Advoga-se que as mulheres são corpos sensíveis no espaço, não apenas porque são mais vulneráveis à utilização deste, de tal modo que um espaço qualitativo para a mulher acaba sendo qualitativo para outros estratos, e também porque portam demandas - por habitação, por equipamentos coletivos, por transporte coletivo, por melhoria dos bairros - que não são apenas para elas, mas para todos. Para desempenhar os múltiplos papéis que lhe são conferidos - manter a casa, levar filhos na escola, acompanhar pais e familiares em tratamentos de saúde, estudar, trabalhar, etc. - acabam por depender mais da mobilidade intraurbana e inter-urbana do que os homens.

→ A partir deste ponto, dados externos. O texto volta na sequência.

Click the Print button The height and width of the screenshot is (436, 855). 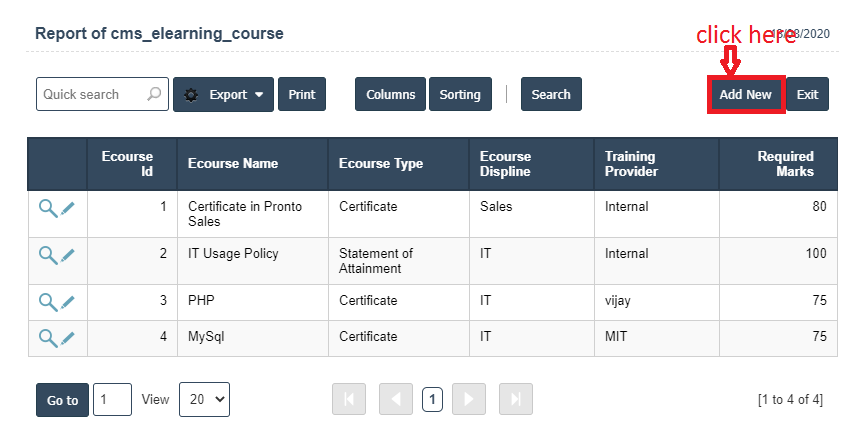[301, 95]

Dentro deste recorte temático, a proposta de trabalho é, em uma frente, buscar diretrizes de uso do solo que possibilite, um espaço melhor adaptado às exigências das mulheres e, em outra frente, buscar o desenho dos espaços livres, com foco na mobilidade adaptada às especificidades de gênero e na qualificação de Santa Maria, na região que é compreendida pelas quadras 100, 200 a 207, 301 a 307, pertencentes aos bairros, que se caracterizam como uma das partes mais vulneráveis da cidade. Conforme a área delimitada pela imagem de satélite da Figura 01.

Pretende-se que os espaços sejam desenhados por e para as mulheres, foi realizada uma mesa de conversa virtual na qual se identificou os principais pontos a serem trabalhados em Santa Maria, um dos pontos abordados foi a falta de equipamentos no bairro do Porto Rico, a falta de creches públicas, o gargalo dos passageiros que desembarcam do BRT e precisam ser distribuidos pela cidade, um comércio que atendam suas necessidades e o desenvolvimento do pólo JK, para a formação de empregos na região.